Activity:
The lines to copy from the data below are those that hold the string "microphone".

(Saved entries)
:::

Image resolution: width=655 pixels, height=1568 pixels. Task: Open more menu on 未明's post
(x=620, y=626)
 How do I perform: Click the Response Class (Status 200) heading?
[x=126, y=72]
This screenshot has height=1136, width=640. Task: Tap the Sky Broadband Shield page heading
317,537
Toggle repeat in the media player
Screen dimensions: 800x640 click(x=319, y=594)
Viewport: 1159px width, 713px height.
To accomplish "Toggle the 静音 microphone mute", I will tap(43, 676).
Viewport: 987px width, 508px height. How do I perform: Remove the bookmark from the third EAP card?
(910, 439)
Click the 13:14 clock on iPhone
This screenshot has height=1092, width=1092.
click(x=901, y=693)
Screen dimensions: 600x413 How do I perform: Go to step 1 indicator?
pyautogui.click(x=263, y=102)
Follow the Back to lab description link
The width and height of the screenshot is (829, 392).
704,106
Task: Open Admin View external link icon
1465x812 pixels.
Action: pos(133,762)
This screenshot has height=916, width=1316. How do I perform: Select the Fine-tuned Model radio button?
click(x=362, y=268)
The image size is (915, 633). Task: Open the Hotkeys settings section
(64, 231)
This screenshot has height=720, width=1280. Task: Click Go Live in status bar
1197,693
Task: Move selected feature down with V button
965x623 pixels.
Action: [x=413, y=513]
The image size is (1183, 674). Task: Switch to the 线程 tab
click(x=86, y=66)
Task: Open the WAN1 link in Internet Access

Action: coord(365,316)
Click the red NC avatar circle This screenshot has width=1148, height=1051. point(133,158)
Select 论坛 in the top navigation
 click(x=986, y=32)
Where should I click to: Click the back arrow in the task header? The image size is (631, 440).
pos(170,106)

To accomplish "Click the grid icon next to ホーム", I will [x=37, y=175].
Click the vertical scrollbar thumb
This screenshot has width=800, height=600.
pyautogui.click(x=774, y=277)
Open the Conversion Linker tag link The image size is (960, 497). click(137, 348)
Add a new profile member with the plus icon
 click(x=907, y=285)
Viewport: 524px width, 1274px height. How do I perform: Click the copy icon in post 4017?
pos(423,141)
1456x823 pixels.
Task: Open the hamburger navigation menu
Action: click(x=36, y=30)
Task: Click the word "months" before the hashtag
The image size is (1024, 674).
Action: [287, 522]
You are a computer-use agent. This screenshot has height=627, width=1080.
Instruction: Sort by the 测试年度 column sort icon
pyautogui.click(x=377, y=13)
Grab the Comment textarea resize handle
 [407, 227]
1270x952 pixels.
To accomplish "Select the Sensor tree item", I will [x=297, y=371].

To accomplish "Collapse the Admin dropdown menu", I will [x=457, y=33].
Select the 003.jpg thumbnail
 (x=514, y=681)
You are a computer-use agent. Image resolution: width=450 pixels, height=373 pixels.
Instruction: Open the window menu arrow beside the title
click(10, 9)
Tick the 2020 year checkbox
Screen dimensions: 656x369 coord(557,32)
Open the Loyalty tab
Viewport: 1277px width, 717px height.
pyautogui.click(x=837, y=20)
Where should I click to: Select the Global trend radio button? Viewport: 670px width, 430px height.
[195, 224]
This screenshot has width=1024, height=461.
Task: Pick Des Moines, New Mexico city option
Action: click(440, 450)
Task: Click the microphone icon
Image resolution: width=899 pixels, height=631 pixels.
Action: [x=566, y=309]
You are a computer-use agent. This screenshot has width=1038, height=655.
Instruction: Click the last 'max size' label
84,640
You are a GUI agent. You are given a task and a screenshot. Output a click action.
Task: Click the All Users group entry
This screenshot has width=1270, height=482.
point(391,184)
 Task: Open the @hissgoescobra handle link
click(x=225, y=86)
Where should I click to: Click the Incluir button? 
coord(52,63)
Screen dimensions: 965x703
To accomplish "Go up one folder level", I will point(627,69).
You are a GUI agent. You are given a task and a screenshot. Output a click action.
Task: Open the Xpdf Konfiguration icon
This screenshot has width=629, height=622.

:::

Answer section:
To accomplish "Toggle the 静音 microphone mute", I will tap(43, 676).
Task: Click the microphone icon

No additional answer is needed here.